The ending is important because it’s the last thing the audience takes away, and this isn’t secret insider storytelling lore, this purports to be common knowledge. Stand-up comedians are always advised to end the set with their best joke. Movie DVD extras will often include an alternative ending, and very rarely an alternative scene from forty-five minutes in. So why, since everyone knows endings are important, have I played so many games with incredibly disappointing endings lately?

It should go without saying that there may be some spoilers in this column, so this is your warning now. I’ll even embolden the names of the games I’m talking about so you can see them coming, assuming the formatting makes it past the edit.

Mafia 2 brought this subject to the forefront of my mind because Mafia 1 had quite a good ending, in which the hero is hanging around in the nice garden witness protection provided, only for some goons to show up and prune back his overgrown conscience with both barrels. In Mafia 2, meanwhile, Vito Scaletti, after a lengthy series of cock-ups that have left him marked for death, manages to fix everything the usual way one fixes everything in the Mafia – by shooting a whole bunch of greasy blokes. Then he gets into a car with his father figure, and Vito’s friend Joe gets in a different car. Said father figure then heavily implies that Joe will now be answering for Vito’s crimes in a probably non-survivable, bullet-related kind of way. Vito’s response is to go into a bit of a sulk as the camera pulls back and the credits roll.

This was very jarring. Inasmuch as any emotion can be said to have crossed Vito’s chiseled, expression-less face, the one thing that the story has established is that he is loyal to a fault, the fault being that he’s marginally more loyal to his personal family than to his professional one. This is the guy who turns around and murders his employer once it comes out that he may have had something to do with Vito’s father’s death.

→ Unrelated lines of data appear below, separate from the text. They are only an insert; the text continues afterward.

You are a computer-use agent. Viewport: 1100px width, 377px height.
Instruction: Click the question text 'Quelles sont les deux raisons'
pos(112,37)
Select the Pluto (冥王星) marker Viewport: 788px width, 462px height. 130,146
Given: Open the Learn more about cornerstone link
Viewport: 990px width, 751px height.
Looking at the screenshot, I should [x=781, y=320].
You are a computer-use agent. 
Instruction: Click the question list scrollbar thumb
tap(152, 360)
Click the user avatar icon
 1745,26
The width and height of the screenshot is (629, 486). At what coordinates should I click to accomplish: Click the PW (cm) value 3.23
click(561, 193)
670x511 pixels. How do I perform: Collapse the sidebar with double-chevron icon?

Who goes behind his don’s back to save the marked man who helped him in prison. And Joe has been like a brother to Vito since the beginning, they’ve both risked their lives for each other for far worse reasons than this. For Vito to suddenly shrug his shoulders and accept Joe getting the world’s fastest crewcut seems awfully sudden. You could argue it’s part of an arc in which Vito is gradually suppressing his emotions in favor of loyalty to the mafia, but it’s hardly a satisfactory climax for such an arc and now you’re just making excuses. Stop it.

Kane and Lynch 2 also had this amongst its colorful myriad of other significant problems. The confrontation with the main bad guy (unless Kane and Lynch are supposed to be the bad guys, which I find easier to swallow), the source of all the unpleasantness up to that point (excepting Kane and Lynch’s own actions, of course), isn’t even the ending, and wouldn’t have been a good one even if it was. The game only ends after the next mission in an airport where Kane and Lynch hijack an airplane and rather cheekily leave the camerman behind, showing that the two of them are still precisely the same absolute amoral fuckwits they were at the start of the game. And the attempts to make Kane sympathetic by having him telephone-stalk his estranged daughter is still as insulting to the audience as ever.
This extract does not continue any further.